Highlighting these moments of inner reflection and beauty is the score composed by Ludovico Einaudi. While the score is sadly reused compositions from Einaudi’s previous works, the score, like Zhao’s direction, is understated and only serves to supplement the cinematography and the acting by McDormand and the rest of the cast. Some may say that an understated score might not be worth listening to, but I think that argument is something that would track in something like Fast & the Furious. If Dom was talking about family for the 99999999000000th time and the score was this gentle, contemplative score, people might be confused as to what was going on there. However, in a film that is all about those quiet moments, I think this serves the film well. Plus, if I don’t notice it, that means I’m focusing on the acting and more technical aspects of the film rather than the score being blasted into my headphones.
Alright, I’ve put this off long enough. I should probably talk about the cast of Nomadland and the acting within. It only took 800+ words to get there, haha. As I previously mentioned, there are real people, namely Linda May (who is the primary focus of the 2017 book by Bruder), Swankie, and Bob Wells (creator of the YouTube channel CheapRVliving), in addition to Frances McDormand and David Strathairn. So, we get this beautifully blended cast of real people dredging up things from their past and actors who are attaching their dreams and memories onto their characters they play (so much so that there’s a deleted scene on the Blu-ray where a police officer responds knocks on Fran’s van and uses real-life details from McDormand’s life to identify her). In this respect, I don’t think I can call what is happening here as acting. Instead, the closest thing that comes to mind when describing the acting in this film is “memory acting.” To put it simply, I don’t look at the acting in Nomadland as “professional” acting or anything of that sort. The entire cast is using their memories and injecting that into the story. Plus, it feels like when we see two characters talk to one another, it feels as though they aren’t working off a script, instead of working off a general outline of things the characters needed to say in a scene to move the plot forward.

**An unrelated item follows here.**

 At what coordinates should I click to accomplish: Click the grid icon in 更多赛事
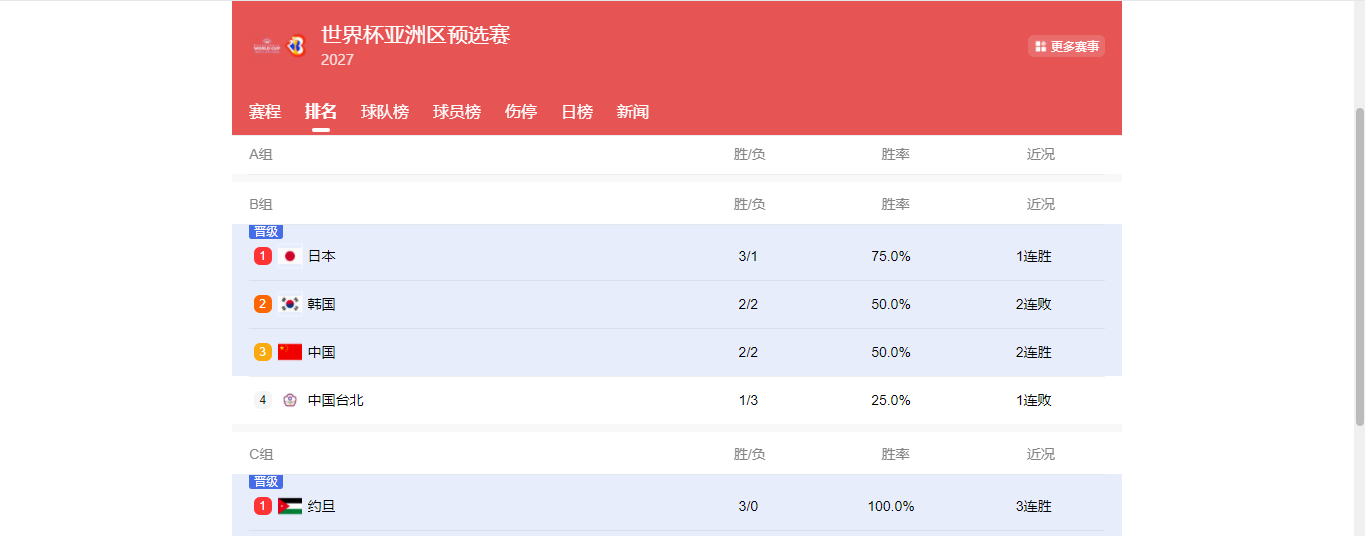point(1041,46)
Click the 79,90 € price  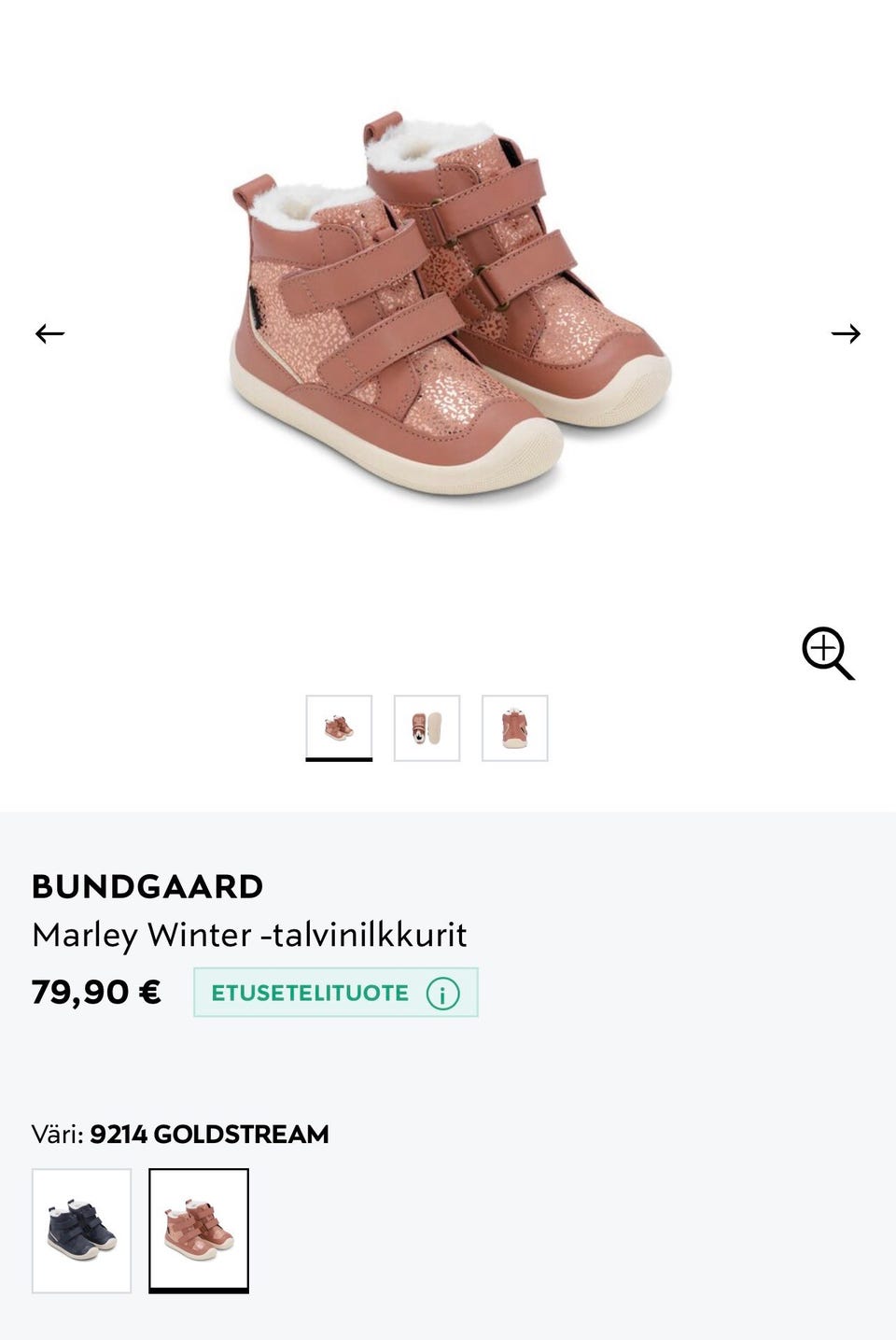pyautogui.click(x=96, y=992)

Whatever you want to call it, I think the acting among the best I’ve seen in a film released this year, and McDormand deserved the Oscar, even if I would’ve preferred Mulligan.
Nomadland isn’t just a reflection of one of the darkest days in American history, it’s a reflection of the soul and what it needs in order to survive.
Nomadland is in theaters, streaming on Hulu in the US, available to rent or buy on the digital platform of your choice, and Blu-Ray.